そしてアオイはしゃがみこみ、コマドリをじっくり見ました。
(まさか、しゃべるコマドリがいるなんて・・・)
コマドリは自分をじっと見られ、恥ずかしくなったようでした。
「そ、そんなにあたしが珍しいの?」
「い、いや・・・しゃべるコマドリがいるなんて・・・」
「・・・・・ニンゲンの名前は・・・?」
(そうだ、私名前言ってなかった・・・)
「私の名前はアオイ」
コマドリはアオイの名前を聞くと羽の手を胸に当てて、誇らしげに言いました。
「アオイ・・・あたしの名前はレイン」
「レイン・・ね。・・・さっき歌ってたのはレインなの?」
「うん」
「歌、上手だね」
アオイの言葉を聞くと、レインは黄色に黄緑の混ざった体を赤くしました。
レインは喜んだようです。
「ところで」
レインは切り出しました。
「アオイは何をしに来たの?」
(何しに来たの?・・・・ドングリ池に行きたいだけなんだけど・・・・)
アオイはどう答えたらいいのか分からなくなりました。
「ニンゲン?うわあ!ニンゲンだぁ!!」
その直後、なんだか分からない・・・黄色くてモフモフっとしたものが抱きついてきました。
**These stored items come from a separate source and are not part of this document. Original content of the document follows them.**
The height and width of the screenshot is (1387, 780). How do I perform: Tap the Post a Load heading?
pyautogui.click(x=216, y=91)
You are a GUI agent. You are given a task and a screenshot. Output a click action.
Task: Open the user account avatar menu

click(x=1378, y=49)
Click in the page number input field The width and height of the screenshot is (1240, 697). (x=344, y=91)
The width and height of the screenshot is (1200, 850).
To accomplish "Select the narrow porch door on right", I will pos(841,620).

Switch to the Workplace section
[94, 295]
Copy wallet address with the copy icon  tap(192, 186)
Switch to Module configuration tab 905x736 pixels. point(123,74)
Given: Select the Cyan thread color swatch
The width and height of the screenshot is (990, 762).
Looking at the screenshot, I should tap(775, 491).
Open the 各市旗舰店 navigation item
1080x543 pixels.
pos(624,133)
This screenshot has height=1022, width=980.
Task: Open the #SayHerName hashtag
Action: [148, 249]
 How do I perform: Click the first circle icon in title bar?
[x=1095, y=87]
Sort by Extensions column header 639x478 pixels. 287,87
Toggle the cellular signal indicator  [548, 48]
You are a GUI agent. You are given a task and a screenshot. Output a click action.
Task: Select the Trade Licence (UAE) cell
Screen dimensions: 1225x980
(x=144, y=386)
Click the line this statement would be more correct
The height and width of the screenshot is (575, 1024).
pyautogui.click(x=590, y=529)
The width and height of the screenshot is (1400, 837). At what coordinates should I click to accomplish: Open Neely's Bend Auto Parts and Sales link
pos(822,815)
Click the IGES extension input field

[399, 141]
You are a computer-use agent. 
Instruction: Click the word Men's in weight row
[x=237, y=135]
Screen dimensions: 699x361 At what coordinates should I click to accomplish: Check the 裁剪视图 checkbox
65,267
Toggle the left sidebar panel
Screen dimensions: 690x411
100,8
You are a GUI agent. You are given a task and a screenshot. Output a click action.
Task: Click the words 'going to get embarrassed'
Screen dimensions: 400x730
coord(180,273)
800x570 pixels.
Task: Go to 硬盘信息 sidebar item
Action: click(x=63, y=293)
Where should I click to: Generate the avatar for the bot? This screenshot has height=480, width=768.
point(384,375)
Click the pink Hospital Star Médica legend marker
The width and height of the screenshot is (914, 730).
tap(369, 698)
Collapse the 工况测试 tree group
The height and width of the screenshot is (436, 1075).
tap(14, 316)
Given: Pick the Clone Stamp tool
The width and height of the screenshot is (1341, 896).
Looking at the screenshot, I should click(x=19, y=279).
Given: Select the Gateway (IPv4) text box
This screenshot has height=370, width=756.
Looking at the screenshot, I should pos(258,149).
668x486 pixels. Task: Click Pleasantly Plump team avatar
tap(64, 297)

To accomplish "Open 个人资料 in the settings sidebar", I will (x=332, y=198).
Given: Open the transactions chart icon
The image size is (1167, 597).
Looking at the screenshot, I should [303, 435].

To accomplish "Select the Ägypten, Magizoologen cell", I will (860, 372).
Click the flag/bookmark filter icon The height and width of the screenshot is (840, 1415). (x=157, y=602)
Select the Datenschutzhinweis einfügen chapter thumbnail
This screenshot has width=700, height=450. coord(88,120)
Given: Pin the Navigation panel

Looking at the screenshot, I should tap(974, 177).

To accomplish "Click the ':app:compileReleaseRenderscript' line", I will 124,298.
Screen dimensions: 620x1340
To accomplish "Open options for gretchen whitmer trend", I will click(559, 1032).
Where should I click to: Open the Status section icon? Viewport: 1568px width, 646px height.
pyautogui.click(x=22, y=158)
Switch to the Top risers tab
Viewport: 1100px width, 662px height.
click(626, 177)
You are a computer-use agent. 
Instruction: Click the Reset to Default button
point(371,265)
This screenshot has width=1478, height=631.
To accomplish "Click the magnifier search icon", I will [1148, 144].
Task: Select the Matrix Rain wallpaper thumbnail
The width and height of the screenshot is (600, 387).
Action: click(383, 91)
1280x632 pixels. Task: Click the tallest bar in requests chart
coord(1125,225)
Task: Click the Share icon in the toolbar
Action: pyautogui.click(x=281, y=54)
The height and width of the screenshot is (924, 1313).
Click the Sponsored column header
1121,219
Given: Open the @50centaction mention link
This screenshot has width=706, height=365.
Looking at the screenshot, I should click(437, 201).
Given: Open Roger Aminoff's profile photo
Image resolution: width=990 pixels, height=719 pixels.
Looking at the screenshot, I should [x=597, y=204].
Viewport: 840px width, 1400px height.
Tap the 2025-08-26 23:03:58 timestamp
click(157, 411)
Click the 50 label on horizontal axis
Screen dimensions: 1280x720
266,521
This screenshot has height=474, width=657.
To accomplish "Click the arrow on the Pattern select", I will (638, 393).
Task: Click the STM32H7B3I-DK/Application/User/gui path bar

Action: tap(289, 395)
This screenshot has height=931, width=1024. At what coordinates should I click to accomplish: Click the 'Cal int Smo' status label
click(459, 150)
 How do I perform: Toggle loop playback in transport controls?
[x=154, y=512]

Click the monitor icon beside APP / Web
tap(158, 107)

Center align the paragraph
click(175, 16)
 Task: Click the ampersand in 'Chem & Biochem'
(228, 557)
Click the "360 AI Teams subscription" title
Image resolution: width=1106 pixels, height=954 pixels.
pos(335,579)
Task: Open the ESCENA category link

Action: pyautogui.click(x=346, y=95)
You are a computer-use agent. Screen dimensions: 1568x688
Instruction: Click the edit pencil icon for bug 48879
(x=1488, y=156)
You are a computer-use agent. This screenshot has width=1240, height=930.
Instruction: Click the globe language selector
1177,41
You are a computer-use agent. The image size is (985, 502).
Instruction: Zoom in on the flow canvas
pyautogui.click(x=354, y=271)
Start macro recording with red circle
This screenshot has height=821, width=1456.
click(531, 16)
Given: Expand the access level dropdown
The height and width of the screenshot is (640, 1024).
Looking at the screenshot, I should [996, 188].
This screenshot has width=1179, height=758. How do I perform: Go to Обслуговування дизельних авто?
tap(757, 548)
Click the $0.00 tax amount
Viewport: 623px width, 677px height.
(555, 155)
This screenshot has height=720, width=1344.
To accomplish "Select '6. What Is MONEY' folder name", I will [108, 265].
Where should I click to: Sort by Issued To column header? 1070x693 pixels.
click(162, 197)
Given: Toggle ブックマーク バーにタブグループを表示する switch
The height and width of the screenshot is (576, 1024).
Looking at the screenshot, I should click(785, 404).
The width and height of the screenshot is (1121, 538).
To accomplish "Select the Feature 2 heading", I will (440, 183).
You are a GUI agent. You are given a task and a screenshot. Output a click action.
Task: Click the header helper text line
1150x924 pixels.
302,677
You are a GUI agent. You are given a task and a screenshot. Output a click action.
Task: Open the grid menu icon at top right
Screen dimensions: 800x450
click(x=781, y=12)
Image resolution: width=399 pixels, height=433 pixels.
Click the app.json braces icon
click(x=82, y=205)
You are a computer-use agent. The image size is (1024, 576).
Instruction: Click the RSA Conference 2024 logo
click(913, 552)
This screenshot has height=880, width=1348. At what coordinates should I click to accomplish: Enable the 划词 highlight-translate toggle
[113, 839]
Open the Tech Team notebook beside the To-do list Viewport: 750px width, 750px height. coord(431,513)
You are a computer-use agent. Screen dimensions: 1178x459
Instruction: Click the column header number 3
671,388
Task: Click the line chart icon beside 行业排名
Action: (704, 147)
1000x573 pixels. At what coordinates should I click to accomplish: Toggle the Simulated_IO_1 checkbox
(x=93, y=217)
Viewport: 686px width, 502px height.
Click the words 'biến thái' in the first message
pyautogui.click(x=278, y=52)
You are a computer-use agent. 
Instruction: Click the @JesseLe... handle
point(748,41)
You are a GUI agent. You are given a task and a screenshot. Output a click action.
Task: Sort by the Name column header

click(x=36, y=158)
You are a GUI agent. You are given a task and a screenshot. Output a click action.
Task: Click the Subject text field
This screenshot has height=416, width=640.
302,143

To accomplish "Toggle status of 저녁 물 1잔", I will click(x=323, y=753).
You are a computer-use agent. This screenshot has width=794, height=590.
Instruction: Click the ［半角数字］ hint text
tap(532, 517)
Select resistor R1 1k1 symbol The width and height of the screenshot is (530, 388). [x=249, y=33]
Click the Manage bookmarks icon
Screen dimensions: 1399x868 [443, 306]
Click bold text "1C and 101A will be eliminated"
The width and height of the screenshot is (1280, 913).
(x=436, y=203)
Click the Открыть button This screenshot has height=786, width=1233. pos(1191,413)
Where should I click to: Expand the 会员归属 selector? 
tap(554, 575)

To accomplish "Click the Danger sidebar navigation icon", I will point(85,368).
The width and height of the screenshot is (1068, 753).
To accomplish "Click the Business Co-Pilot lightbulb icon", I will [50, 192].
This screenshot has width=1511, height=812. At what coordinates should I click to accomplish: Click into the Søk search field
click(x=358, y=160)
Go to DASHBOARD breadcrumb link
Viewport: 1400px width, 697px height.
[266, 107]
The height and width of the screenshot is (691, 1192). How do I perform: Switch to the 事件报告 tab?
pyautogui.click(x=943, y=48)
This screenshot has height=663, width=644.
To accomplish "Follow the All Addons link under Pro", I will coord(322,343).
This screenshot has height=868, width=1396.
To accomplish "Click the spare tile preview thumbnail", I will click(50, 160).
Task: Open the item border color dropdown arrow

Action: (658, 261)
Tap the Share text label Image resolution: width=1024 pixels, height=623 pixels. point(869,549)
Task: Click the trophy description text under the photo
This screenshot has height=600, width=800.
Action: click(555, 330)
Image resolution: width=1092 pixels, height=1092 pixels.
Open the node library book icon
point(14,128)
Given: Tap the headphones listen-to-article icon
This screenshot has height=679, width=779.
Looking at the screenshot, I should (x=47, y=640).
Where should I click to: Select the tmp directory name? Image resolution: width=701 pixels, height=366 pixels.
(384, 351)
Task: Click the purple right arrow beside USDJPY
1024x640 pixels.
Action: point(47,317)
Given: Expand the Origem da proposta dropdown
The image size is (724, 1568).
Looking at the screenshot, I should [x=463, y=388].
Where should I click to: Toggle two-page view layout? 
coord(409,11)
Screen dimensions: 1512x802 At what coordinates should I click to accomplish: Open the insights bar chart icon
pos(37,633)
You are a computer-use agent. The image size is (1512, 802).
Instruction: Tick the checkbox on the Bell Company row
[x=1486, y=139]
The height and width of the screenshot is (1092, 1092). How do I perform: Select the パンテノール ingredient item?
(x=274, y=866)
アオイがしゃがみこんでいたところを、それが抱きついてきて、それがあまりにもきつすぎて、動けませんでした。
(今度は誰・・・?)
そのものが頭を上げました。
(キツネ・・・?)
明らかにキツネでした。少しとんがった耳と顔。どんな時でも目が垂れ下がって、笑顔に見える顔。
その顔はアオイが絵本で見た通りの姿でした。
(それにしても初めてでハグしてくるのかしら・・・?)
それに今はアオイの履いている黒いタイツを顔にこすりつけながら、「ニンゲン~いいね~これ~」と
言っています。
「もう、ダメでしょう?!」
レインがぴしゃりと言いました。
「いきなり抱きつくと、みんなびっくりするって言ったじゃない!」
「でもいいでしょう~?ニンゲンが来るのは久しぶりだも~ん。このくらい喜びたいよ~」
「名前言ってあげて。この子、ここのこと知らないから」
すると、急にキツネはアオイに離れました。
「ボクの名前はね、クリって言うの。・・・あ、そうだ、来てくれたお祝いに!」
キツネ、クリはゴソゴソと何かを探し、アオイに「手を出して」と付け加えました。
(お祝いって何だろう・・・)
「こ、こう??」
アオイはクリに手を出しました。
「ほれっ」
黄色い手でクリは、アオイの手にその何かを置きました。
アオイの手には、三つのくりと、ピチピチと動いている細長い魚が置かれました。
(なっ、なにこれ!)
「きゃあああああっ」
レインが森全体に聞こえるくらいの叫び声をあげました。
歌が上手いだけに声がとても大きいのです。
「ダメじゃない、生きてるいわしを置くのはっ!!」
「でもこのいわし、おいしいんだよ?」
「だからって生はよくないわよ・・・」
「オラが食べてやるかい?」
レインでもなくクリでもない誰かが、そう言いました。
少しずつシュルシュルシュル・・・という音が聞こえます。
(こ、今度は誰なの・・・?)
アオイは今度ばかりはその音を聞いて、怖くなりました。
「・・あら、キュウ?」
それなのにレインはその姿のキュウに平然と振舞っています。
「へ、ヘビっ?!」
アオイはヘビのことが大嫌いでしたから、「うわああああっ」と叫び声を上げながらまたまた崖に落ちそうになりました。
「あっ、またはダメよ」
レインが慌てて、アオイが落ちないようにつっつきます。